» Task
Using the listing below, print exactly everything from the line with "The image size is (1365, 694)." down to the line with "Given: Click the text", both included, and nothing more.

Segment Start: Input

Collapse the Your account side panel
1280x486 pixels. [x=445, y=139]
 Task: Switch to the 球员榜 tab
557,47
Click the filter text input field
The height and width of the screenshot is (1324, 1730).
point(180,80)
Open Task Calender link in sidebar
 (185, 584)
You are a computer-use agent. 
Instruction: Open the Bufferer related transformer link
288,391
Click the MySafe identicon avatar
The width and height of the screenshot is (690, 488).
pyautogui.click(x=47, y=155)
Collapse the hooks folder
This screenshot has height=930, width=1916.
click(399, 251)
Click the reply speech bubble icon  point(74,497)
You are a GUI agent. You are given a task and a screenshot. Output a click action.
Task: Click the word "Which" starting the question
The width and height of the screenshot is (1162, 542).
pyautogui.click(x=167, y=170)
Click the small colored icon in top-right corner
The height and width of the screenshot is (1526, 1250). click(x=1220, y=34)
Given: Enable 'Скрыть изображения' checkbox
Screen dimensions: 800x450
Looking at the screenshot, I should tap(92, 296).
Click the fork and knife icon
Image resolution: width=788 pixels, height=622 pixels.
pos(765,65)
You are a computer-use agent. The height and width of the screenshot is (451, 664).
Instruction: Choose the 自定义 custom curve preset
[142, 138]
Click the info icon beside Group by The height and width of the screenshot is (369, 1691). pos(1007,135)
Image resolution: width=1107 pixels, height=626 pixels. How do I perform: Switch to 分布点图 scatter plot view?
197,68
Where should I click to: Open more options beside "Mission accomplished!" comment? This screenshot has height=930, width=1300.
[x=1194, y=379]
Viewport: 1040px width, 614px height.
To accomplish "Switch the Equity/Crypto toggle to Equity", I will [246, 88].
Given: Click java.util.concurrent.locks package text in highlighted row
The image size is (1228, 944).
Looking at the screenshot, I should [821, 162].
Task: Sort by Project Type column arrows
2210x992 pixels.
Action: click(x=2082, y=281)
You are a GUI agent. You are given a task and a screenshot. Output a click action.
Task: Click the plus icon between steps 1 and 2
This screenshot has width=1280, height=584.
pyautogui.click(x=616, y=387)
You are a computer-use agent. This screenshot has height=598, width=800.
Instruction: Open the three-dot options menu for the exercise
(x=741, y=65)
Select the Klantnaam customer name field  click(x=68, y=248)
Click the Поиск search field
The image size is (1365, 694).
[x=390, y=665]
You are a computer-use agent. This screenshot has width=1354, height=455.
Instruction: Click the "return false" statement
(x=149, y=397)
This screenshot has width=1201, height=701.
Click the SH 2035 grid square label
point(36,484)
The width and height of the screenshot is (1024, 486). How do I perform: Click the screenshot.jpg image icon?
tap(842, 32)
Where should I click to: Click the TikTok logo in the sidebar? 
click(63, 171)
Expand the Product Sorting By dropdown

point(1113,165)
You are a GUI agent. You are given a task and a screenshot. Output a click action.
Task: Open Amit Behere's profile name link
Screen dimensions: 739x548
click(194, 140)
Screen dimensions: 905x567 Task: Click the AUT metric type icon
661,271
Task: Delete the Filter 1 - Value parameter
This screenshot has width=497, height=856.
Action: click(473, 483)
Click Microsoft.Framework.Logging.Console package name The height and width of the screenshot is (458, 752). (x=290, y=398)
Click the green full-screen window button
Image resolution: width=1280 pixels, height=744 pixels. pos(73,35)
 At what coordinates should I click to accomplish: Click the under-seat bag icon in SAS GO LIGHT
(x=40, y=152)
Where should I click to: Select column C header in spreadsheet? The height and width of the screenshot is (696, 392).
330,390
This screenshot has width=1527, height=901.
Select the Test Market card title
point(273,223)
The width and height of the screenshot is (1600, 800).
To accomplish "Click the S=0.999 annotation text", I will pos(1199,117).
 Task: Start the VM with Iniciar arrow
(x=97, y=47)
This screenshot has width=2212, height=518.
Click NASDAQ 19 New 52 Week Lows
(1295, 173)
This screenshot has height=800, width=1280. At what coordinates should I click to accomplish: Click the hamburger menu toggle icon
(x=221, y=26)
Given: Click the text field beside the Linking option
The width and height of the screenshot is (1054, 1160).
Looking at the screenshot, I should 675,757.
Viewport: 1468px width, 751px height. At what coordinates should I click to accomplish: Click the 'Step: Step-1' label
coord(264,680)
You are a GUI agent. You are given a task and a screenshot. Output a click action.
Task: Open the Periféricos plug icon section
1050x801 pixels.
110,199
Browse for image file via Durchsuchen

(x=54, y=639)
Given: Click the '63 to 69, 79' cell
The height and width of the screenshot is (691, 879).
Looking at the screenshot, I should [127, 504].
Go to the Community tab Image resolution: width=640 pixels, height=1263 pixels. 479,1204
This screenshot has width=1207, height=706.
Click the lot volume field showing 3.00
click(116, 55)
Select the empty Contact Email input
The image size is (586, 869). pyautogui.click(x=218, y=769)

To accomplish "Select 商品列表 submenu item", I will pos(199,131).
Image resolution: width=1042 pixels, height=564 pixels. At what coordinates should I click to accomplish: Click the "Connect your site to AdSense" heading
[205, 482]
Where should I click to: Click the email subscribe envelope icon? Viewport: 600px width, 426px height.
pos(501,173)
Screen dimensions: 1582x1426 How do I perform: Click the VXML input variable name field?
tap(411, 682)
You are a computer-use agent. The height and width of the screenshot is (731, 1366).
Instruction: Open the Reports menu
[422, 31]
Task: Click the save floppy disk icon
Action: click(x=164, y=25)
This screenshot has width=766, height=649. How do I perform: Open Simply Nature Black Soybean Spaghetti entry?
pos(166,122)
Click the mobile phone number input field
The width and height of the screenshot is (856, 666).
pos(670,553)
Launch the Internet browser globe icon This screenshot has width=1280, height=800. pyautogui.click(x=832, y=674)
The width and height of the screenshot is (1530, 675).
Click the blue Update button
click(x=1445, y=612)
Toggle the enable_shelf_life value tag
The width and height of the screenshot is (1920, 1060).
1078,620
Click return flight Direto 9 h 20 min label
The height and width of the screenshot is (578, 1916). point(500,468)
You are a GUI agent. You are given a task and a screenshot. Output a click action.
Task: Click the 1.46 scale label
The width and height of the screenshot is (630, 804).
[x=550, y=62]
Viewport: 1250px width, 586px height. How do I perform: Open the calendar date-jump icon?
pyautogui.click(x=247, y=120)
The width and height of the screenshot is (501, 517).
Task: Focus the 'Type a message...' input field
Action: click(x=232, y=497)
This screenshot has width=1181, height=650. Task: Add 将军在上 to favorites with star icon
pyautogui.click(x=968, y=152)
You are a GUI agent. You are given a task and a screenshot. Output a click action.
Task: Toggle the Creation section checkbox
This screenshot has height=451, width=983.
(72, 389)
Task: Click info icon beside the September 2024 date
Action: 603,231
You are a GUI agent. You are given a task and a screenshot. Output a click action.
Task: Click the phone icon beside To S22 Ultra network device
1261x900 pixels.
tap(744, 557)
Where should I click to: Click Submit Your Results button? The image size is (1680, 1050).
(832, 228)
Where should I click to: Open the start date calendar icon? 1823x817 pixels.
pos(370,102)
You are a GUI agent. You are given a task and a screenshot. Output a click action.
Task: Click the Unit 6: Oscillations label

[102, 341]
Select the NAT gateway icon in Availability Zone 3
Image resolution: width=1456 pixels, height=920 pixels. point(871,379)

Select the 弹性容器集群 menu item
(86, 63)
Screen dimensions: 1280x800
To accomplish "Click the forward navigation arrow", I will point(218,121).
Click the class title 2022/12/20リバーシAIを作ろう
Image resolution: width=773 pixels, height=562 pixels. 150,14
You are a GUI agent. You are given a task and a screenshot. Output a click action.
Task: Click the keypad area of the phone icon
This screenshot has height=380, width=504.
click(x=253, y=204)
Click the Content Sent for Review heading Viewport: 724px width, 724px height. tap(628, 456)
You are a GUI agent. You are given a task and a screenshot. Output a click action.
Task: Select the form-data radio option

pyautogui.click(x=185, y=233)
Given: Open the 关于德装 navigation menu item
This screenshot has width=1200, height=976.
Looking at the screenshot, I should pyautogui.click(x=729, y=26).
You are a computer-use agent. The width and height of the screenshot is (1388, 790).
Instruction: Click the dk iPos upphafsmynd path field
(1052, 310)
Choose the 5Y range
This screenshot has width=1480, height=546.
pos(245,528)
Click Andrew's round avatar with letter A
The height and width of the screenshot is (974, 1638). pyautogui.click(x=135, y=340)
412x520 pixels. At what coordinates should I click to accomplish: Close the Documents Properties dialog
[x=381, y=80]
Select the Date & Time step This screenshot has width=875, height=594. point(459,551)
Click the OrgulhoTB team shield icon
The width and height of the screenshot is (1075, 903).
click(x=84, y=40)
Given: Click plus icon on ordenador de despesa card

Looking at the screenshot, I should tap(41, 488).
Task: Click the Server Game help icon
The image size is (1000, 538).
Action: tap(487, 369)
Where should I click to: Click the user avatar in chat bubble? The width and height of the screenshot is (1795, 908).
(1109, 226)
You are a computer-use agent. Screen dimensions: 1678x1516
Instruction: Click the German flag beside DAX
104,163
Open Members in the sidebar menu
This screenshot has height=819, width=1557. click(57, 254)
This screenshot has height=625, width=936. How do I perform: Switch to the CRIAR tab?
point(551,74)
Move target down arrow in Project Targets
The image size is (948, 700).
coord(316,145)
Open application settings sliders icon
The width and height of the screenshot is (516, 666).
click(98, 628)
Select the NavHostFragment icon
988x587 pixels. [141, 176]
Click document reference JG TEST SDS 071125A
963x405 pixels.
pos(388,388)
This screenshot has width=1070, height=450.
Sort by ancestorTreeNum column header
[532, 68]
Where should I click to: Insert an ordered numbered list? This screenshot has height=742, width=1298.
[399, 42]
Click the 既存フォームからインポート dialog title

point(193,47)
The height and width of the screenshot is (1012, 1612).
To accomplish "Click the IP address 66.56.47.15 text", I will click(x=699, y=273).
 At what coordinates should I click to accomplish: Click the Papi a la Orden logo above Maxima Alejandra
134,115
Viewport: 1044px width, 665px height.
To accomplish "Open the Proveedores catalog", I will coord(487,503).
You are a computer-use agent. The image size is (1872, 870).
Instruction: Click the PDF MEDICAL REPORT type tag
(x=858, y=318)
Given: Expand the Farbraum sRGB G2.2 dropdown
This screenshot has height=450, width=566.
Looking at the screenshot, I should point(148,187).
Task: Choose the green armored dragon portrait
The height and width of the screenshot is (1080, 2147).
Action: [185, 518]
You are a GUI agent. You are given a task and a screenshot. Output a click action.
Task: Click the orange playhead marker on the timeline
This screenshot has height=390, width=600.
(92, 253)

Segment End: Input

» Reply
The image size is (1365, 694).
[x=390, y=665]
You are a computer-use agent. This screenshot has width=1354, height=455.
Instruction: Click the "return false" statement
(x=149, y=397)
This screenshot has width=1201, height=701.
Click the SH 2035 grid square label
point(36,484)
The width and height of the screenshot is (1024, 486). How do I perform: Click the screenshot.jpg image icon?
tap(842, 32)
Where should I click to: Click the TikTok logo in the sidebar? 
click(63, 171)
Expand the Product Sorting By dropdown

point(1113,165)
You are a GUI agent. You are given a task and a screenshot. Output a click action.
Task: Open Amit Behere's profile name link
Screen dimensions: 739x548
click(194, 140)
Screen dimensions: 905x567 Task: Click the AUT metric type icon
661,271
Task: Delete the Filter 1 - Value parameter
This screenshot has width=497, height=856.
Action: click(473, 483)
Click Microsoft.Framework.Logging.Console package name The height and width of the screenshot is (458, 752). (x=290, y=398)
Click the green full-screen window button
Image resolution: width=1280 pixels, height=744 pixels. pos(73,35)
 At what coordinates should I click to accomplish: Click the under-seat bag icon in SAS GO LIGHT
(x=40, y=152)
Where should I click to: Select column C header in spreadsheet? The height and width of the screenshot is (696, 392).
330,390
This screenshot has width=1527, height=901.
Select the Test Market card title
point(273,223)
The width and height of the screenshot is (1600, 800).
To accomplish "Click the S=0.999 annotation text", I will pos(1199,117).
 Task: Start the VM with Iniciar arrow
(x=97, y=47)
This screenshot has width=2212, height=518.
Click NASDAQ 19 New 52 Week Lows
(1295, 173)
This screenshot has height=800, width=1280. At what coordinates should I click to accomplish: Click the hamburger menu toggle icon
(x=221, y=26)
Given: Click the text field beside the Linking option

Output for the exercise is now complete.